#### Data records:
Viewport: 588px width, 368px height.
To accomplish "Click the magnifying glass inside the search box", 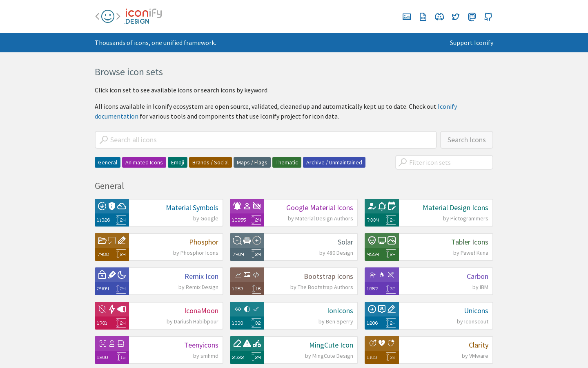I will 103,139.
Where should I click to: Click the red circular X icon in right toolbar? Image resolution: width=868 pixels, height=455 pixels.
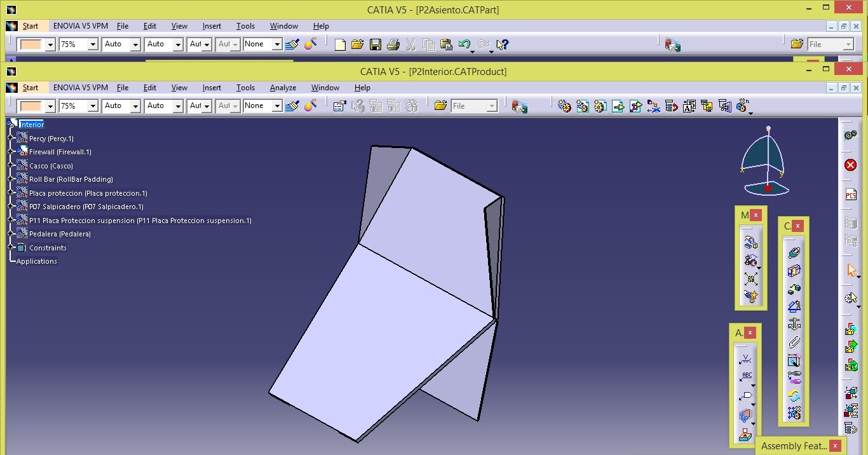(850, 165)
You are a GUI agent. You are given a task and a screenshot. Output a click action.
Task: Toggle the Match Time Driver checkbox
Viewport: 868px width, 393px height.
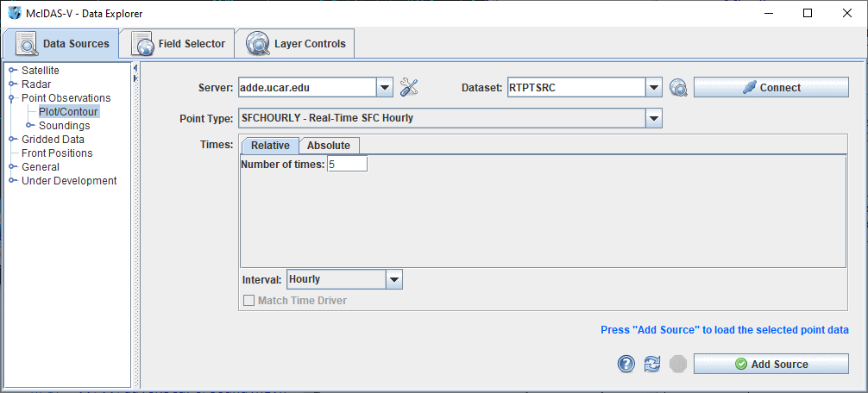pos(249,301)
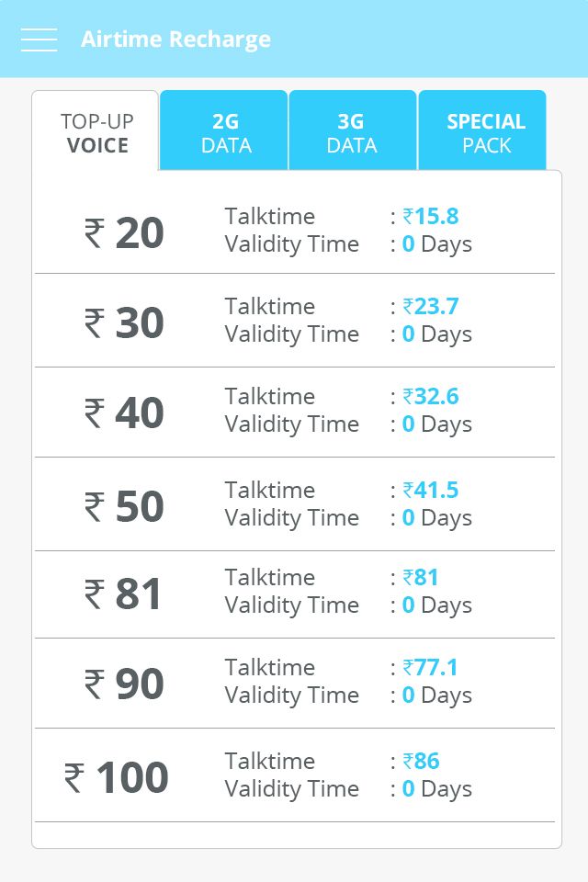
Task: Select the ₹ 100 top-up amount
Action: point(295,775)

#### Requirement:
Print nothing except the lines from the one with "You are a GUI" through the last line of the listing, exactly as written and with pictures removed.

#### Response to the exercise:
You are a GUI agent. You are given a task and a screenshot. Output a click action.
Task: Toggle the Match Time Driver checkbox
Viewport: 868px width, 393px height.
pos(249,301)
Task: Select the ₹ 100 top-up amount
Action: point(295,775)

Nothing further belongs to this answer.